__Stated task__.
Copy the listing below line for line, without changing anything.

__Supplied material__.
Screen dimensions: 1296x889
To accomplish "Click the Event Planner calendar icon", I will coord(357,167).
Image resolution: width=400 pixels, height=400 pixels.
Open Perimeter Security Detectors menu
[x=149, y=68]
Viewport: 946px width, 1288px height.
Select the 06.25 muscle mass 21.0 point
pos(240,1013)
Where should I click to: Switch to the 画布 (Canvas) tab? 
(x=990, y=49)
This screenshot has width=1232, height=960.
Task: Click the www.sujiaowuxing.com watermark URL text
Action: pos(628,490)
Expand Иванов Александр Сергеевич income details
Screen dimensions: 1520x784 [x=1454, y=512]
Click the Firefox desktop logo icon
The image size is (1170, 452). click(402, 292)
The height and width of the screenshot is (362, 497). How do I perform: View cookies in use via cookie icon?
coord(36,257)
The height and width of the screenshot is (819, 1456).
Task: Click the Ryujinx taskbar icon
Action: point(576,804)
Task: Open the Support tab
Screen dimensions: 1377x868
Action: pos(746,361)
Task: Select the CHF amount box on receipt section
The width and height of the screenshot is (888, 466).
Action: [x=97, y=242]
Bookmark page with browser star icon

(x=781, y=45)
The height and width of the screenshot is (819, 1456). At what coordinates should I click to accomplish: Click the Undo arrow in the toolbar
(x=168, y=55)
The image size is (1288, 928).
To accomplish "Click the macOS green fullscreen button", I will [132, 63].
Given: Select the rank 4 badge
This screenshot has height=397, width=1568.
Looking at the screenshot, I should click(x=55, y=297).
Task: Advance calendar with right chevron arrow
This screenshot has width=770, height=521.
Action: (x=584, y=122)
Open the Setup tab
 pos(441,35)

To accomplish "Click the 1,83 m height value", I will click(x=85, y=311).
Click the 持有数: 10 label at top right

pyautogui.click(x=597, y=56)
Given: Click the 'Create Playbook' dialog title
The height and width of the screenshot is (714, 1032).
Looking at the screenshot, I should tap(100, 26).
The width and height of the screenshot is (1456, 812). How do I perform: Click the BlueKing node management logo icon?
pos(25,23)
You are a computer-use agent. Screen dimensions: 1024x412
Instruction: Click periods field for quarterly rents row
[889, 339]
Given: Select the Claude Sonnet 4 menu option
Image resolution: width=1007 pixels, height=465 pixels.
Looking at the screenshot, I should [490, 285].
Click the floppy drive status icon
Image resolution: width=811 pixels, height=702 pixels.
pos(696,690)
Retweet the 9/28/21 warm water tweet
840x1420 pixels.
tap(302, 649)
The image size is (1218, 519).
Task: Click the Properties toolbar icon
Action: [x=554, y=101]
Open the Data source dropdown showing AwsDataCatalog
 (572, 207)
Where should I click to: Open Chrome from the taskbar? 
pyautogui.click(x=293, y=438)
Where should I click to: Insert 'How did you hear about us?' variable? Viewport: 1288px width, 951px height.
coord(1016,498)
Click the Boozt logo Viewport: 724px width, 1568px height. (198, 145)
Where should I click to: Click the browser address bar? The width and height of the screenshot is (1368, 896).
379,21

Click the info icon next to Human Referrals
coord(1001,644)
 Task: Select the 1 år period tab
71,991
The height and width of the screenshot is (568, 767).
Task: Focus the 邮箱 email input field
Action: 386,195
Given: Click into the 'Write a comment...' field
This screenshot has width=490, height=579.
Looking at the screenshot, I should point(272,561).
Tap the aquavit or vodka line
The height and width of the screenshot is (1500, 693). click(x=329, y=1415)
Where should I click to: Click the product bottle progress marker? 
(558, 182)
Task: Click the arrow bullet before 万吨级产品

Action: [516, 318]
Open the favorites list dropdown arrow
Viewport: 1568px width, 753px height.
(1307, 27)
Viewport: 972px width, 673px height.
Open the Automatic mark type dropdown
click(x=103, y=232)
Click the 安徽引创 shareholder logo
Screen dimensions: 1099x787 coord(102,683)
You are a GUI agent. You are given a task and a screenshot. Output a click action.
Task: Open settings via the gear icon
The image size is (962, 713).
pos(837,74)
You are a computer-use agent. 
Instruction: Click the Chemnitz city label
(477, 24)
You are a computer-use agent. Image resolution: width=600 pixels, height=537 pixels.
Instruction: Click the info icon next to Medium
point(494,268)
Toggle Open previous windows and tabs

__Result of this task__.
Screen dimensions: 1296x889
To accomplish "Click the Event Planner calendar icon", I will coord(357,167).
Image resolution: width=400 pixels, height=400 pixels.
Open Perimeter Security Detectors menu
[x=149, y=68]
Viewport: 946px width, 1288px height.
Select the 06.25 muscle mass 21.0 point
pos(240,1013)
Where should I click to: Switch to the 画布 (Canvas) tab? 
(x=990, y=49)
This screenshot has width=1232, height=960.
Task: Click the www.sujiaowuxing.com watermark URL text
Action: pos(628,490)
Expand Иванов Александр Сергеевич income details
Screen dimensions: 1520x784 [x=1454, y=512]
Click the Firefox desktop logo icon
The image size is (1170, 452). click(402, 292)
The height and width of the screenshot is (362, 497). How do I perform: View cookies in use via cookie icon?
coord(36,257)
The height and width of the screenshot is (819, 1456).
Task: Click the Ryujinx taskbar icon
Action: point(576,804)
Task: Open the Support tab
Screen dimensions: 1377x868
Action: pos(746,361)
Task: Select the CHF amount box on receipt section
The width and height of the screenshot is (888, 466).
Action: [x=97, y=242]
Bookmark page with browser star icon

(x=781, y=45)
The height and width of the screenshot is (819, 1456). At what coordinates should I click to accomplish: Click the Undo arrow in the toolbar
(x=168, y=55)
The image size is (1288, 928).
To accomplish "Click the macOS green fullscreen button", I will [132, 63].
Given: Select the rank 4 badge
This screenshot has height=397, width=1568.
Looking at the screenshot, I should click(x=55, y=297).
Task: Advance calendar with right chevron arrow
This screenshot has width=770, height=521.
Action: (x=584, y=122)
Open the Setup tab
 pos(441,35)

To accomplish "Click the 1,83 m height value", I will click(x=85, y=311).
Click the 持有数: 10 label at top right

pyautogui.click(x=597, y=56)
Given: Click the 'Create Playbook' dialog title
The height and width of the screenshot is (714, 1032).
Looking at the screenshot, I should tap(100, 26).
The width and height of the screenshot is (1456, 812). How do I perform: Click the BlueKing node management logo icon?
pos(25,23)
You are a computer-use agent. Screen dimensions: 1024x412
Instruction: Click periods field for quarterly rents row
[889, 339]
Given: Select the Claude Sonnet 4 menu option
Image resolution: width=1007 pixels, height=465 pixels.
Looking at the screenshot, I should [490, 285].
Click the floppy drive status icon
Image resolution: width=811 pixels, height=702 pixels.
pos(696,690)
Retweet the 9/28/21 warm water tweet
840x1420 pixels.
tap(302, 649)
The image size is (1218, 519).
Task: Click the Properties toolbar icon
Action: [x=554, y=101]
Open the Data source dropdown showing AwsDataCatalog
 (572, 207)
Where should I click to: Open Chrome from the taskbar? 
pyautogui.click(x=293, y=438)
Where should I click to: Insert 'How did you hear about us?' variable? Viewport: 1288px width, 951px height.
coord(1016,498)
Click the Boozt logo Viewport: 724px width, 1568px height. (198, 145)
Where should I click to: Click the browser address bar? The width and height of the screenshot is (1368, 896).
379,21

Click the info icon next to Human Referrals
coord(1001,644)
 Task: Select the 1 år period tab
71,991
The height and width of the screenshot is (568, 767).
Task: Focus the 邮箱 email input field
Action: 386,195
Given: Click into the 'Write a comment...' field
This screenshot has width=490, height=579.
Looking at the screenshot, I should point(272,561).
Tap the aquavit or vodka line
The height and width of the screenshot is (1500, 693). click(x=329, y=1415)
Where should I click to: Click the product bottle progress marker? 
(558, 182)
Task: Click the arrow bullet before 万吨级产品

Action: [516, 318]
Open the favorites list dropdown arrow
Viewport: 1568px width, 753px height.
(1307, 27)
Viewport: 972px width, 673px height.
Open the Automatic mark type dropdown
click(x=103, y=232)
Click the 安徽引创 shareholder logo
Screen dimensions: 1099x787 coord(102,683)
You are a GUI agent. You are given a task and a screenshot. Output a click action.
Task: Open settings via the gear icon
The image size is (962, 713).
pos(837,74)
You are a computer-use agent. 
Instruction: Click the Chemnitz city label
(477, 24)
You are a computer-use agent. Image resolution: width=600 pixels, height=537 pixels.
Instruction: Click the info icon next to Medium
point(494,268)
Toggle Open previous windows and tabs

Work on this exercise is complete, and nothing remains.